Perform the calculation

Parameters:
  • start (int, optional) – start frame of analysis

  • stop (int, optional) – stop frame of analysis

  • step (int, optional) – number of frames to skip between each analysed frame

  • frames (array_like, optional) – array of integers or booleans to slice trajectory; frames can only be used instead of start, stop, and step. Setting both frames and at least one of start, stop, step to a non-default value will raise a ValueError.

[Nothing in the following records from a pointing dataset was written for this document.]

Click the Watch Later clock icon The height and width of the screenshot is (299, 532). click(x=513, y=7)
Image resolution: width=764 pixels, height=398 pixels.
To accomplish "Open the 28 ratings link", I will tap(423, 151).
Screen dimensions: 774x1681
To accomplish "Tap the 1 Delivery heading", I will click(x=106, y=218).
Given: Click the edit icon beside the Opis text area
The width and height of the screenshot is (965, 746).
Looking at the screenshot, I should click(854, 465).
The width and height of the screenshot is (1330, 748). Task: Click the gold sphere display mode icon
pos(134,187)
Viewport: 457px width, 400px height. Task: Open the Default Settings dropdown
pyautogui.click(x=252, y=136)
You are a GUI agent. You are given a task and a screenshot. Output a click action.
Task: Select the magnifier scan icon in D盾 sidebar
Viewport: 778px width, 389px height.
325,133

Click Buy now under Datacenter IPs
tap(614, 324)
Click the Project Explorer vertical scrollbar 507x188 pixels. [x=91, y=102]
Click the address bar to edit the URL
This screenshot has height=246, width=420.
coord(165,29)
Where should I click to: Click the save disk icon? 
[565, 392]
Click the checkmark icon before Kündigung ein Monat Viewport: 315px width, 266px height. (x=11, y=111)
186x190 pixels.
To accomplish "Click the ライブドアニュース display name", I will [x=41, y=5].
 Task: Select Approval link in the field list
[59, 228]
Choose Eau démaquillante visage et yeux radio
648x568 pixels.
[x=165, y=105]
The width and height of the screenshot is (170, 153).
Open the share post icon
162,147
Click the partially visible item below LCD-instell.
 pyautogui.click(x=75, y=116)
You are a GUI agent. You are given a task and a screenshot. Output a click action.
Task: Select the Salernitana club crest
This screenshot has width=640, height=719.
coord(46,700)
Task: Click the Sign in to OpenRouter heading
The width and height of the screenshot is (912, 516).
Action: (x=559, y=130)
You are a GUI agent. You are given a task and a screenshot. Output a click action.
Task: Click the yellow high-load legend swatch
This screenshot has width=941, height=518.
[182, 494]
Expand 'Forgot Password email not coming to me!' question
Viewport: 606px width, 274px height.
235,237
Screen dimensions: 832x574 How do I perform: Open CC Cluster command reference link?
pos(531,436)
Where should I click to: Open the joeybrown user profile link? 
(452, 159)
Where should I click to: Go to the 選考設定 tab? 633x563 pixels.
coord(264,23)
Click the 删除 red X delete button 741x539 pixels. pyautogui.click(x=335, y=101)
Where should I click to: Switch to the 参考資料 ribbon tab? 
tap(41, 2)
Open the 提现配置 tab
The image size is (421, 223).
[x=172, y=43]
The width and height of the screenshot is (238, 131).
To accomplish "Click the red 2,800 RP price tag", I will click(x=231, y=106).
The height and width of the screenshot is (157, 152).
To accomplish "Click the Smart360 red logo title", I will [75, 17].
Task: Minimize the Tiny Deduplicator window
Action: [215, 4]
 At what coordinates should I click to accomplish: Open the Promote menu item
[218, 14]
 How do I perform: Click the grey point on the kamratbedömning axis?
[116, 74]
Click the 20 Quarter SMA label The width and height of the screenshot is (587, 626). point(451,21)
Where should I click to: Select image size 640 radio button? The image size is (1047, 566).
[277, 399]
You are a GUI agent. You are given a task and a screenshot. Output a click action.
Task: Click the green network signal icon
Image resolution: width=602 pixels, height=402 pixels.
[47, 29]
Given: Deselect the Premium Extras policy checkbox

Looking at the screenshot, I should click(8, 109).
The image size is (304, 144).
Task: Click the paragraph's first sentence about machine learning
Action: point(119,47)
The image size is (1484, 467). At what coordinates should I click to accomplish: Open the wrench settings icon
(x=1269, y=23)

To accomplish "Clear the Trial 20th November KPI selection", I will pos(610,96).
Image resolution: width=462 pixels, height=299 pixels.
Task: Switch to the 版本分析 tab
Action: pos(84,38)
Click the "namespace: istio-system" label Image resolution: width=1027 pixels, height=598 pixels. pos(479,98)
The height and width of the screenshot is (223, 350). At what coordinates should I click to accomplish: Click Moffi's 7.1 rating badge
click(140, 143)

    Added in version 2.2.0.

  • verbose (bool, optional) – Turn on verbosity

  • progressbar_kwargs (dict, optional) – ProgressBar keywords with custom parameters regarding progress bar position, etc; see MDAnalysis.lib.log.ProgressBar for full list. Available only for backend='serial'

  • backend (Union[str, BackendBase], optional) – By default, performs calculations in a serial fashion. Otherwise, user can choose a backend: str is matched to a builtin backend (one of serial, multiprocessing and dask), or a MDAnalysis.analysis.results.BackendBase subclass.

    Added in version 2.8.0.

  • n_workers (int) – positive integer with number of workers (processes, in case of built-in backends) to split the work between

    Added in version 2.8.0.

  • n_parts (int, optional) – number of parts to split computations across. Can be more than number of workers.

    Added in version 2.8.0.

  • unsupported_backend (bool, optional) – if you want to run your custom backend on a parallelizable class that has not been tested by developers, by default False

    Added in version 2.8.0.

Changed in version 2.2.0: Added ability to analyze arbitrary frames by passing a list of frame indices in the frames keyword argument.

Changed in version 2.5.0: Add progressbar_kwargs parameter, allowing to modify description, position etc of tqdm progressbars

Changed in version 2.8.0: Introduced backend, n_workers, n_parts and unsupported_backend keywords, and refactored the method logic to support parallelizable execution.